In a post on National Review Online, Institute for Justice staff members Nick Sibilla and Garrett Atherton give a mostly positive review to Chef, a new film comedy about the food-truck industry featuring several A-list stars and writer/director Jon Favreau, a former Obama administration speechwriter who also directed the first two “Iron Man” movies and “Elf.” What’s wrong with this effort?
[T]he movie diverges sharply from reality by giving scant attention to the No. 1 obstacle faced by many food-truck operators: restrictive and anti-competitive laws that, all too often, drive them out of business.
Take Greg Burke and Kristin Casper, [who] lost their jobs and opened a food truck in Chicago, the Schnitzel King. But the city, goaded by a handful of politically connected restaurateurs who don’t want the competition, passed a law that makes it extremely difficult to find places to vend downtown.
Chicago bans food trucks from selling within 200 feet of any restaurant, coffee shop, or convenience store. The problem is that there is some kind of food establishment on nearly every corner. Even crazier, the city is mandating all food trucks install GPS tracking devices so that the city can monitor vendors and enforce the 200-foot proximity ban.
Greg and Kristin joined a lawsuit filed by the Institute for Justice (IJ), a public-interest law firm for entrepreneurs, and sued Chicago in November 2012. But unable to vend where they wanted at the time, Greg and Kristin were forced to shut down and end the Schnitzel King’s reign last month. (They will continue their legal fight to save other food-trucks from suffering the same fate.)
Nor are these laws confined to Chicago. Out of America’s 50 largest cities, 20 — including San Francisco, San Antonio, Baltimore, Denver and Memphis — ban food trucks from selling near brick-and-mortar restaurants.
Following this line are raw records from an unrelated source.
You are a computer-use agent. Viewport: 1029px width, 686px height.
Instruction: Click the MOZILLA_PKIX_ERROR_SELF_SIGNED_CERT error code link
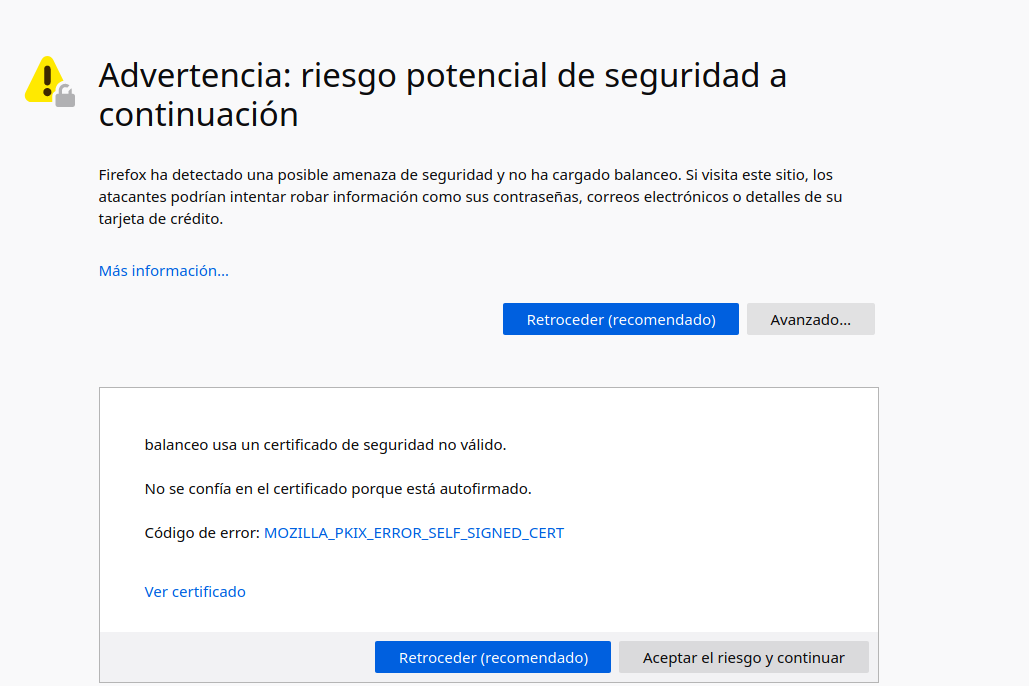click(x=413, y=533)
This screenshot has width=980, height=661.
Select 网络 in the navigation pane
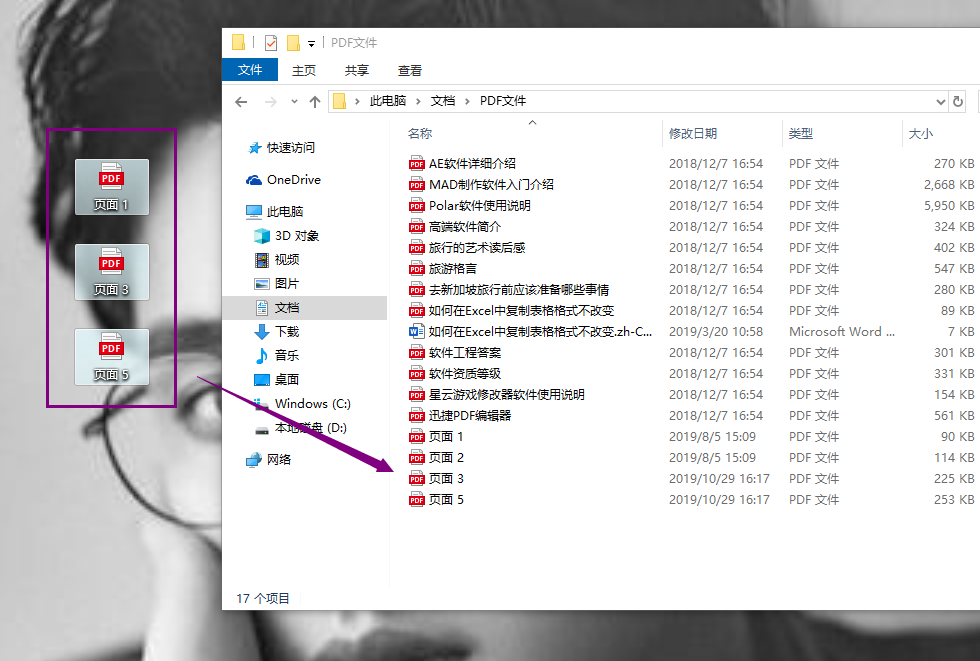290,460
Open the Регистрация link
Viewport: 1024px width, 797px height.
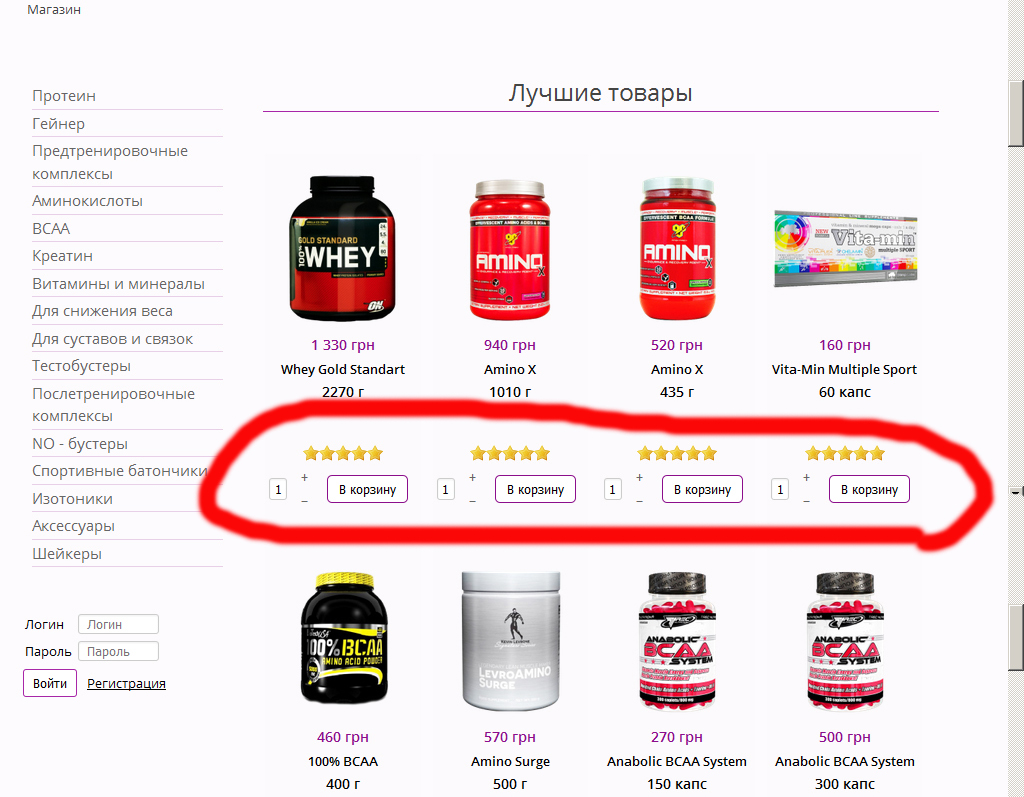coord(126,683)
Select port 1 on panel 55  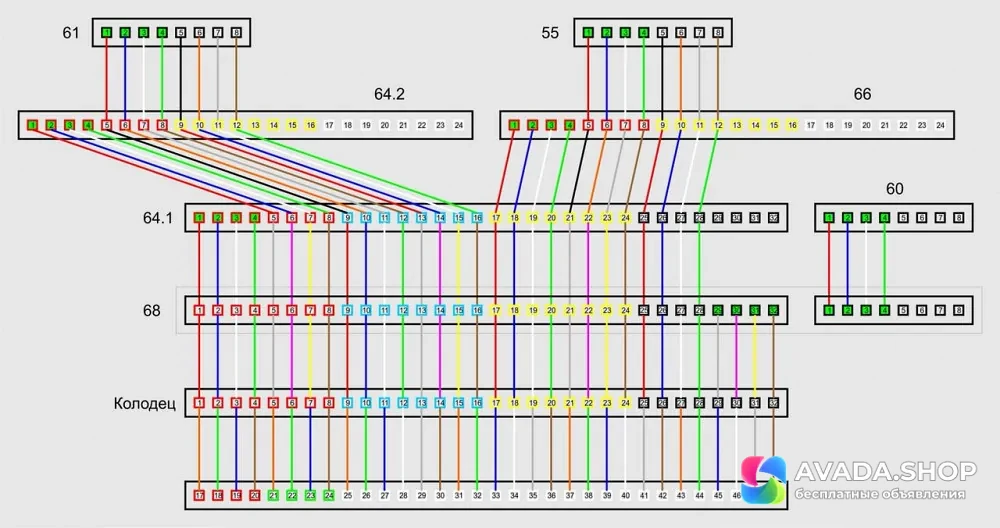587,33
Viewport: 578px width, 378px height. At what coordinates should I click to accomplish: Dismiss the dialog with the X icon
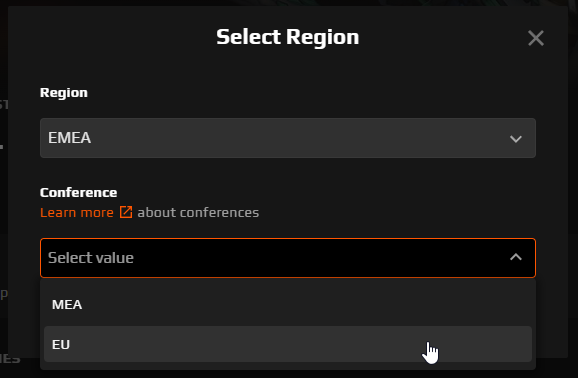click(536, 38)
Readers of Carolina Journal should be familiar with the plight of food-truck operators in Raleigh and other North Carolina localities that use onerous zoning and other regulations to stifle this form of entry-level entrepreneurship.
Such real-world obstacles enforced by hidebound bureaucrats or impenetrable bureaucracies don’t have to be presented in a wonky or preachy manner. They could have offered a gold mine of humor, as movie watchers a generation ago laughed along with movies such as Ghostbusters or Brazil. Too bad today’s Hollywood has lost that aspect of its sense of humor.